• DIRECTIVE A:
Answer these questions from the Hahakaar film page, one per line:
(i) Who served as action director of the film?
(ii) In what language is the film?
(iii) Which inspector frames Saeed for a crime he did not commit?
• DIRECTIVE B:
In the Hahakaar film page, rewrite everything from "Hahakaar is a" down to "by Bappi Lahiri.", changing "action director" to "stunt coordinator".

- Directed by: Sudarshan Rattan
- Written by: Sudarshan Rattan
- Produced by: Sudarshan Rattan
- Starring: Akshay Anand Chandni Neelima Azim Johny Lever Alok Nath Paresh Rawal
- Music by: Bappi Lahri
- Release date: 1996;
- Country: India
- Language: Hindi

= Hahakaar =

1996 Indian film directed by Sudarshan Rattan

Hahakaar is a 1996 Bollywood film starring Akshay Anand, Chandni, Neelima Azim, Alok Nath, Johnny Lever and Paresh Rawal. The film was written, produced and directed by Sudarshan Rattan, with Shyam Kaushal as the action director of the film, while the music was composed by Bappi Lahiri.

==Plot==
Police Inspector Saeed Rehman Alok Nath is an honest police officer. As he continued to work without accepting any bribes, he became a liability to some of his colleagues, including Inspector N. A. Pradhan Shafi Inamdar, who frames him for a crime Saeed did not commit and has him dismissed from the police force. Saeed vows to avenge this humiliation, and enlists the help of Rakesh Akshay Anand, who in turn enlists the aid of his beloved, Anita Chandni. During the course of trying to expose Inspector Pradhan, they come across the real kingpin behind Pradhan, namely the notorious Raunakbhai Paresh Rawal. And nothing comes in the way of Raunakbhai, as Saeed, Rakesh, and Anita will soon find out, as he has incriminating evidence against the Chief Minister of the State, as well as other dignitaries which leads to the climax of the film.

• SOURCE DATA:
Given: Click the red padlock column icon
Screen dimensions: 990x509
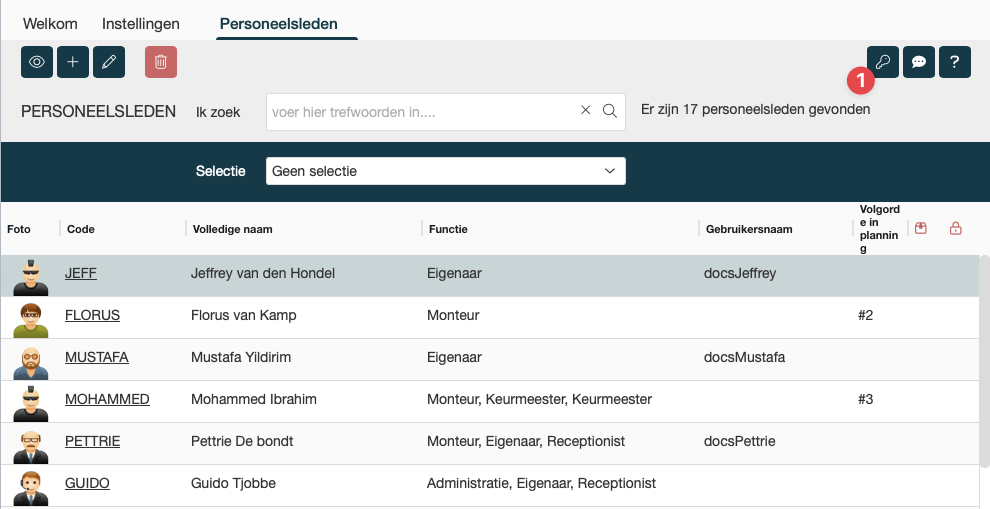Looking at the screenshot, I should coord(955,229).
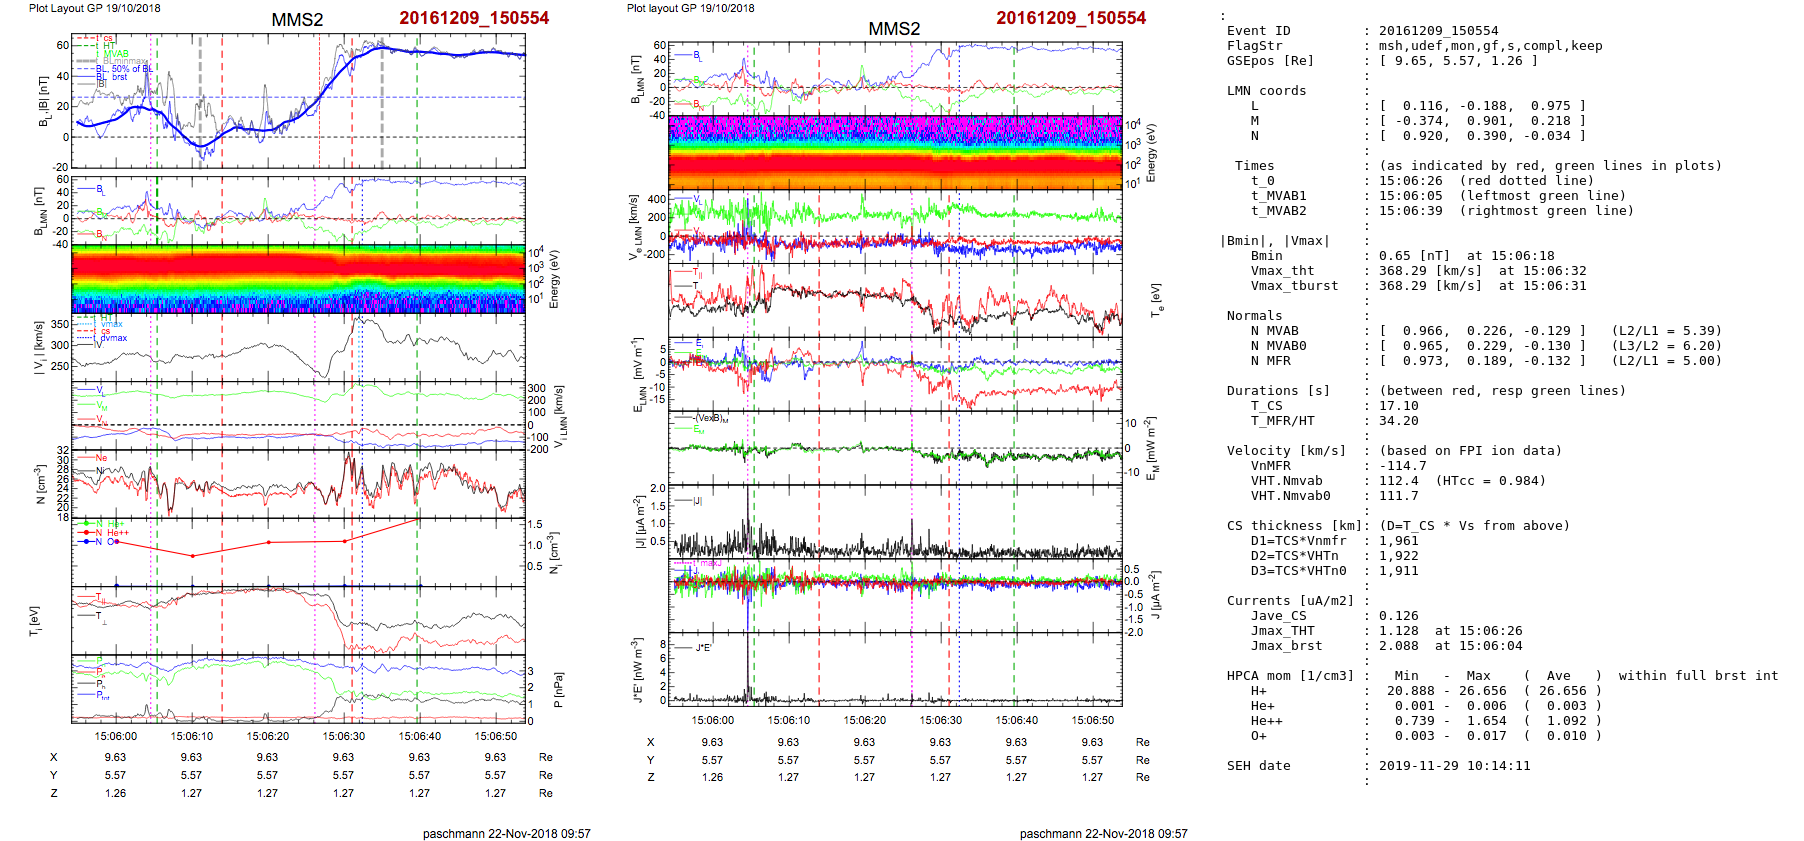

• TASK ANSWER A:
(i) Shyam Kaushal
(ii) Hindi
(iii) Inspector N. A. Pradhan

• TASK ANSWER B:
Hahakaar is a 1996 Bollywood film starring Akshay Anand, Chandni, Neelima Azim, Alok Nath, Johnny Lever and Paresh Rawal. The film was written, produced and directed by Sudarshan Rattan, with Shyam Kaushal as the stunt coordinator of the film, while the music was composed by Bappi Lahiri.